Pas facile de se frayer un chemin dans une vie aussi chahutée d’imprévus sournois et de dangers, c’est comme de courir en permanence le cou rentré dans les épaules, le regard en boule de billard, scrutant l’environnement extérieur à 360 degrés, à l’affût du moindre signe alarmant. Entre dérèglements internes menant à la maladie, et accidents potentiels embusqués à chaque coin de rue, l’éphéméride égrène son chapelet d’inquiétudes. Tant de choses sont déjà arrivées, confortant la fébrilité de notre arbre généalogique : par exemple, l’avion d’Oncle Georges détourné par des pirates de l’air énervés – ancien militaire, l’Oncle était parvenu à soulever une mutinerie et à reprendre le contrôle de l’appareil ! Son portrait orne depuis le manteau de la cheminée dans le salon.

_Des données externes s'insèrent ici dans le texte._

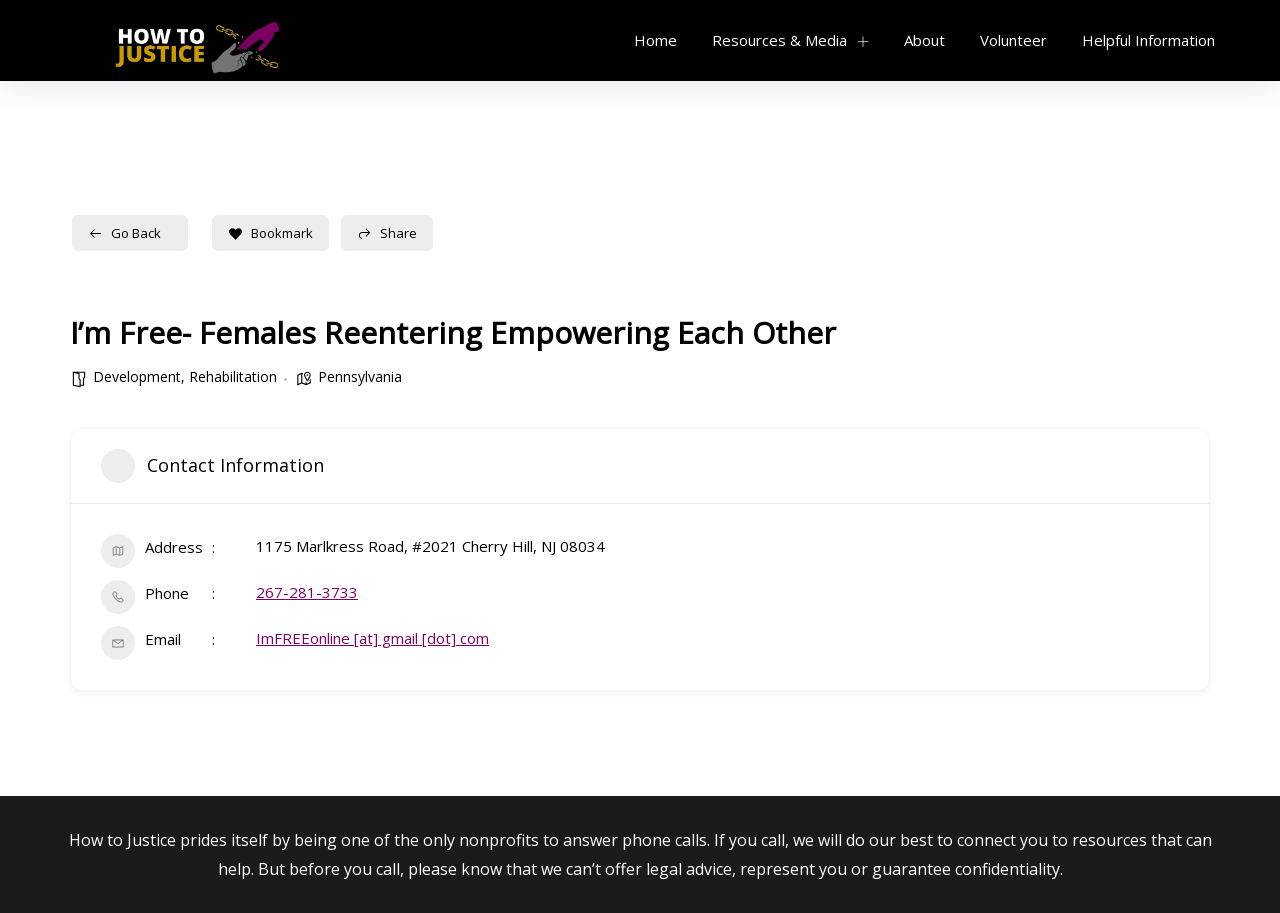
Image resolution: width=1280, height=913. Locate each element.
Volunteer (1013, 40)
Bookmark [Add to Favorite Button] (270, 233)
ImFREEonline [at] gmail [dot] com (372, 638)
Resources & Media (779, 40)
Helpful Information (1148, 40)
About (924, 40)
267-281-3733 (307, 592)
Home (655, 40)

        Que dire des accidents de voiture de notre Tante Henriette, rafistolée par des chirurgiens virtuoses dans une clinique dont une aile porte désormais son nom. Surnommée « Tata Bionique », elle nous abreuvait à chaque fête de famille des récits de ses carambolages. J’ai aussi quelques aïeuls alpinistes disparus dans l’ascension de monts peu escarpés et d’autres touchés en leur temps par l’ivresse des profondeurs.

 

Voilà dans quel chaudron maléfique, mon frère et moi avons atterri. Enfants, nous suivions la courbe d’apprentissage des nouveaux nés malchanceux. Hors de la cellule familiale connue et protectrice, point de salut. Nous apprenions vite : se méfier de tout, éviter les zones de danger et les activités « à risques », perfectionner ses radars de contrôle.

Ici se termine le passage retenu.